PROBLEM STATEMENT - Report every line from the material that contains the word "computer".

MATERIALS PROVIDED -
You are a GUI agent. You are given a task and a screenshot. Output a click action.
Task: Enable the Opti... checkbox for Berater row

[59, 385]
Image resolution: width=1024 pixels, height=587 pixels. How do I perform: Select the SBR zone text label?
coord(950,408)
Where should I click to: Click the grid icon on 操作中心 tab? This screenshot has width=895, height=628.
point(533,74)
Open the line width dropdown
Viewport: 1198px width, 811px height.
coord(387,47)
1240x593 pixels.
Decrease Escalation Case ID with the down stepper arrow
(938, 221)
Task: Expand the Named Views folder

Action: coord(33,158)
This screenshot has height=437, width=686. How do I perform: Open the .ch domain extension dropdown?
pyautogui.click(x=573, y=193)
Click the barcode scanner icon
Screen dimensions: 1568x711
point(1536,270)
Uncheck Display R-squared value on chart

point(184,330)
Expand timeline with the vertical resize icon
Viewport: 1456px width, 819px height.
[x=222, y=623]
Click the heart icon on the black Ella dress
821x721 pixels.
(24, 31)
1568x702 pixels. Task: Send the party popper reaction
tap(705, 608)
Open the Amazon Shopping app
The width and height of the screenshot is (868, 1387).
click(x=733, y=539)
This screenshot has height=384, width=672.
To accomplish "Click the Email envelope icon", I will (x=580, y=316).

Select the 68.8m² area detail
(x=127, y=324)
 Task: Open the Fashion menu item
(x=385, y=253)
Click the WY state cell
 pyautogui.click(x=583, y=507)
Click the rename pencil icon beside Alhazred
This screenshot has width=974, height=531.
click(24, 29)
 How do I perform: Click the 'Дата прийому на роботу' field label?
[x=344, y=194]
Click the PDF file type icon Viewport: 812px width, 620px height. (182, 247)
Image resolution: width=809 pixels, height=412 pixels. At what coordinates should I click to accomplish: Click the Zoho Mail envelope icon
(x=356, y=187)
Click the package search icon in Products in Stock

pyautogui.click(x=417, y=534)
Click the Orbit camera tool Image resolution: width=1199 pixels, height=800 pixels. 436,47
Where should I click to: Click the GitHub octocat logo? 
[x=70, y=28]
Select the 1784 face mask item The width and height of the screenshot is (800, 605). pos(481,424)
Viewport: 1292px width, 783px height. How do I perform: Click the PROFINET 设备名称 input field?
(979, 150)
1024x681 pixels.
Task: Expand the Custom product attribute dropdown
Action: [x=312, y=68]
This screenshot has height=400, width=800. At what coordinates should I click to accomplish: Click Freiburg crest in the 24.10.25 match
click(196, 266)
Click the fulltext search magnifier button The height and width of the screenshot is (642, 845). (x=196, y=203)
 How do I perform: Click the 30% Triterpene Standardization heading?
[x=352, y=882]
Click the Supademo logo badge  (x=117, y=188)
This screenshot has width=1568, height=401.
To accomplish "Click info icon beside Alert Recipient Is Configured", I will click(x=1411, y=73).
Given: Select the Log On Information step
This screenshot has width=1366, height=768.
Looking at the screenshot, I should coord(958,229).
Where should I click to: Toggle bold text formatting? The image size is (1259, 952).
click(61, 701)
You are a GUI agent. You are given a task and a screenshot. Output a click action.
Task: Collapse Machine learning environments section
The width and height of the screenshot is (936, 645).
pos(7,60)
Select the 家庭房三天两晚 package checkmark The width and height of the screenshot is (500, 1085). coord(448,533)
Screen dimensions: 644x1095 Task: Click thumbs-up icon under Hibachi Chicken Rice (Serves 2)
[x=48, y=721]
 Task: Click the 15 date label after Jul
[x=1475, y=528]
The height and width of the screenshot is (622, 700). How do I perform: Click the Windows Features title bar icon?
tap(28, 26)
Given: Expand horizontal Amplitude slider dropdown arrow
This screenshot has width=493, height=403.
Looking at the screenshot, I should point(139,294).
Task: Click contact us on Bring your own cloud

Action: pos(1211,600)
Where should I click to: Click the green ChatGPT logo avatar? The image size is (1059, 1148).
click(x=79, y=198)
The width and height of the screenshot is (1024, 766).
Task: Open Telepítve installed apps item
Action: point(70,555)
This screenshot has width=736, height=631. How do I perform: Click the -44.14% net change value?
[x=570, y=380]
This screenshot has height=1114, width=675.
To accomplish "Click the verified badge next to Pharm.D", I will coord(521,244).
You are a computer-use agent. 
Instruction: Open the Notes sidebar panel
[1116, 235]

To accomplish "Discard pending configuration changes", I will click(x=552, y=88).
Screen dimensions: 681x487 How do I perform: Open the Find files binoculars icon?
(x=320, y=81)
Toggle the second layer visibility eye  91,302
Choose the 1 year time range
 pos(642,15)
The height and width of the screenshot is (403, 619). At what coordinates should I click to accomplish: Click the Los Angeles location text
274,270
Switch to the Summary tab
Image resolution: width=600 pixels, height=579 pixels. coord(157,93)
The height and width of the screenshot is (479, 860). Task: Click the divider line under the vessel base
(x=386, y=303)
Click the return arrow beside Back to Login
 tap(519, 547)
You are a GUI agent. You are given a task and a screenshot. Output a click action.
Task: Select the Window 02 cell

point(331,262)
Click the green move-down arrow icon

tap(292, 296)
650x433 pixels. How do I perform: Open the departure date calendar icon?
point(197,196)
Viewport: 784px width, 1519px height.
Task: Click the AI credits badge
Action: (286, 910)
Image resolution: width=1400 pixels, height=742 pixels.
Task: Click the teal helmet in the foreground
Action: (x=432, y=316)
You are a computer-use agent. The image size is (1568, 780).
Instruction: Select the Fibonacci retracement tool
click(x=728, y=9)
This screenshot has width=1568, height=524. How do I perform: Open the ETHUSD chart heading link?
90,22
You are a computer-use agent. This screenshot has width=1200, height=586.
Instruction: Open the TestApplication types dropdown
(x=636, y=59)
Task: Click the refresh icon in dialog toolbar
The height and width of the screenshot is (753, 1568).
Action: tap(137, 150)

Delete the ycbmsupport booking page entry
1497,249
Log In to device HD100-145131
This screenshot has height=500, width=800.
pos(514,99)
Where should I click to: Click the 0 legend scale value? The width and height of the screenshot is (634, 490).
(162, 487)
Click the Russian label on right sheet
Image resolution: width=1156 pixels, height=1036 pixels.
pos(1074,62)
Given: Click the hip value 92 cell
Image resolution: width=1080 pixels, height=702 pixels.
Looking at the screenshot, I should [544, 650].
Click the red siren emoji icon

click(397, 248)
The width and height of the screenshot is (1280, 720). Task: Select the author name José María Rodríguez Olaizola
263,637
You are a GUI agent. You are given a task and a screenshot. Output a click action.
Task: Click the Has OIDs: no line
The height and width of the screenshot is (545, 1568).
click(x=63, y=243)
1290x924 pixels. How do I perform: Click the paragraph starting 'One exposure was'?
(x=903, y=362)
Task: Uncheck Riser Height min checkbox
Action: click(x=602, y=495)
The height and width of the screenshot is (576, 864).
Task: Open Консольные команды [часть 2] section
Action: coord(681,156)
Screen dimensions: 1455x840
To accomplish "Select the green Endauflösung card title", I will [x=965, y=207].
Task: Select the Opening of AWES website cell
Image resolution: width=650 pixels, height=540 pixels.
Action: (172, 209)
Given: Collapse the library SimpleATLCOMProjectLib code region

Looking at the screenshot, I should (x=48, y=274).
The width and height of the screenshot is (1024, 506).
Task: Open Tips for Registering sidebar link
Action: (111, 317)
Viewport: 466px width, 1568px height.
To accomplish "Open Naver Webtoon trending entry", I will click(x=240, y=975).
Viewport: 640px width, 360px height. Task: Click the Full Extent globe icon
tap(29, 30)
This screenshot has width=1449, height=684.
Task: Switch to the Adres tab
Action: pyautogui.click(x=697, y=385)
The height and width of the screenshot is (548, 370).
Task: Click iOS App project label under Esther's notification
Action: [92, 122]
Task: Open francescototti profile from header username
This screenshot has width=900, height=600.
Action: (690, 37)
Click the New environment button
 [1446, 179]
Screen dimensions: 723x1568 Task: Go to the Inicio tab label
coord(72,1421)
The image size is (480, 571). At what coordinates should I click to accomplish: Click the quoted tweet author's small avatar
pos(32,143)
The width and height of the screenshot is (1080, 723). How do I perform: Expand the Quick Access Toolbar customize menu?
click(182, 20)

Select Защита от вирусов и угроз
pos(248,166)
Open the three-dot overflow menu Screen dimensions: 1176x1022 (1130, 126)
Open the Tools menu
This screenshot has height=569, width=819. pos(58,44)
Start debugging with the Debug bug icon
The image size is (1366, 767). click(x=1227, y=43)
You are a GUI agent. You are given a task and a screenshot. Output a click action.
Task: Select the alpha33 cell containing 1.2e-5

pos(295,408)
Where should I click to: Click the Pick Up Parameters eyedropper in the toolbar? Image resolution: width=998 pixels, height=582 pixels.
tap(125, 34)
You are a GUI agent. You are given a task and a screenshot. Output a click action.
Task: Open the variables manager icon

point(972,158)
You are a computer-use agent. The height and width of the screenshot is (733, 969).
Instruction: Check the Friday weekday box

TASK ANSWER -
You are a computer-use agent. 
You are a computer-use agent. The image size is (1568, 780).
You are a computer-use agent. This screenshot has width=1200, height=586.
You are a computer-use agent. The height and width of the screenshot is (733, 969).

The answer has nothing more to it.